Returning to Los Angeles, from which the Rams and Raiders both bolted after the 1994 season, has become a staple of these annual spring meetings, as are tweaks to player safety rules and the instant replay system. In the wake of Pittsburgh becoming the first sixth seed to win the Super Bowl, Kansas City is proposing yet again to expand the playoffs from 12 to 14 teams. And Tampa Bay is proposing to make all penalties subject to instant replay.

"Moving forward on Los Angeles is a key priority ... because the economic foundations that enable us to look at that type of a challenge and to address it are in place with TV in place and labor in place," Tagliabue said.

Tagliabue continues to meet with prospective ownership groups, whose team would play at the Los Angeles Memorial Coliseum (the former home of the Raiders), the Rose Bowl in Pasadena or at Angel Stadium (the former home of the Rams) in Anaheim.

Ironically, Tagliabue's success helping stadiums get built or onto the drawing board in markets like Arizona and Indianapolis has limited the possible franchises that could move to Los Angeles. If the San Diego Chargers don't move there, expanding to 33 teams would seem to be the most viable option.

Atlanta general manager Rich McKay, the competition committee co-chairman and one of the leading candidates to succeed Tagliabue, said his group will propose five rule changes on player safety. The most prominent would put more of a burden on defensive players when they hit quarterbacks low and when they drag ballcarriers down by grabbing the jersey from behind.
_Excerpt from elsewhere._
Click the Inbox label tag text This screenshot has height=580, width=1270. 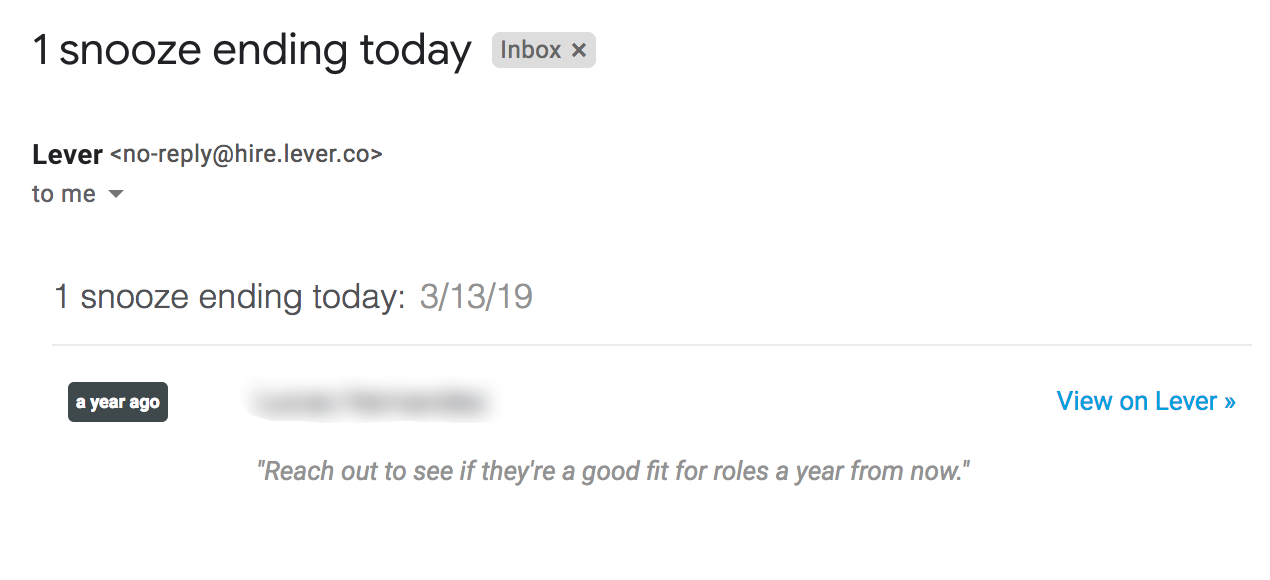coord(530,50)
The committee also will recommend giving a designated defensive player the same communication system with the sideline that quarterbacks have enjoyed for several years; reducing the maximum time for instant replay review from 90 seconds to a minute; having plays on which the ballcarrier is ruled down by contact be subject to review; and allowing offensive players to reset after flinching, in hopes of reducing the number of false starts.

While McKay said NFL officials "had a very good year" despite public perception to the contrary, he agreed there were some high-profile incorrect calls in the playoffs, such as the failure to uphold the interception by Troy Polamalu in the Steelers' upset at Indianapolis and the phantom holding call against Seattle's Sean Locklear in the Super Bowl that wiped out a big gain.
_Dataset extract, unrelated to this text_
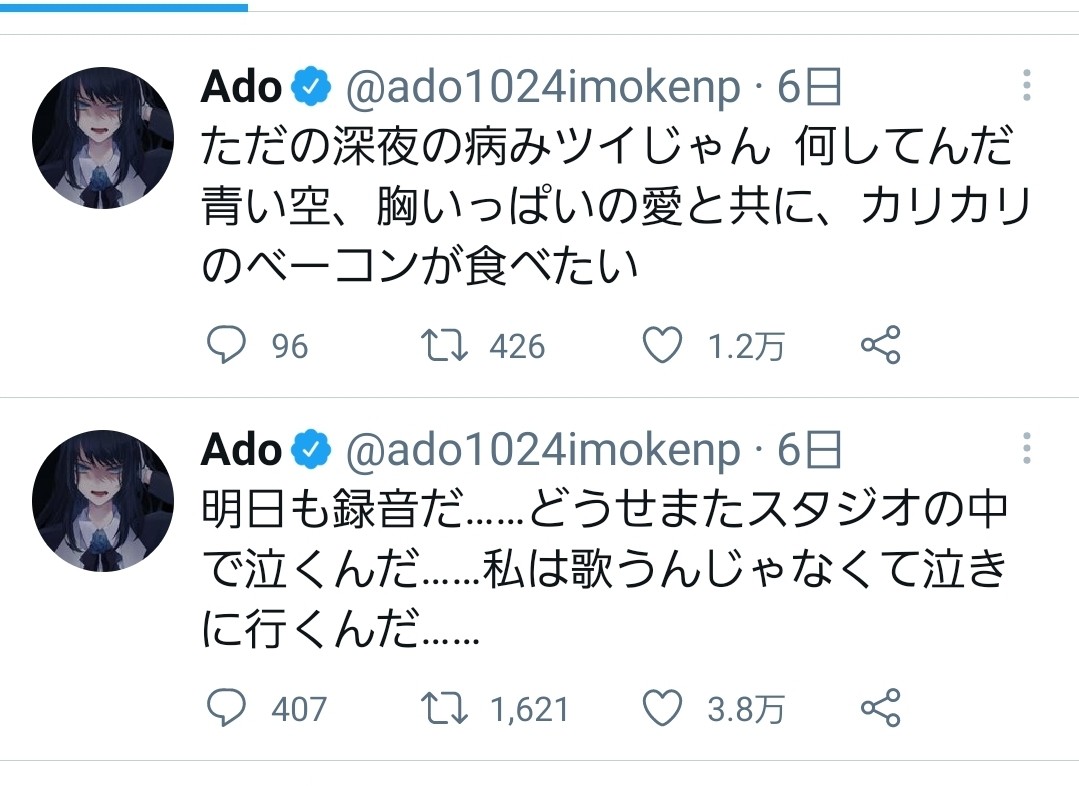The height and width of the screenshot is (786, 1079).
Task: Click the verified badge on second tweet
Action: tap(312, 451)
"We did talk about the Troy Polamalu play," McKay said. "The completion of a catch has become a much more difficult call [because with] replay, you can literally go frame by frame and see the ball move on contacting the ground. To the official on the field, you're looking at the act of the receiver catching the pass, going to the ground. You look, don't see the ball come out and that's a catch. ... [On Locklear's call] if you don't see the entire action, you cannot assume that it was holding that caused that player to go to the ground."
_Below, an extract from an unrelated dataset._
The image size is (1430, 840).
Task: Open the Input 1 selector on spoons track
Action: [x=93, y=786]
McKay doesn't expect the Chiefs' proposed playoff expansion to garner the 24 votes for approval, but he said it "sparked some interest" within his committee that hadn't existed in recent years. So did the Buccaneers' proposal to expand replay to cover all penalties, which McKay noted goes against the grain of replay.

"[When instant replay was installed], the big thing was to limit the number of challenges, but yet try to open up the areas you could challenge," McKay said. "Then you would have a system that couldn't interrupt the game too much. ... There could always be a second chance, but that doesn't apply to everything."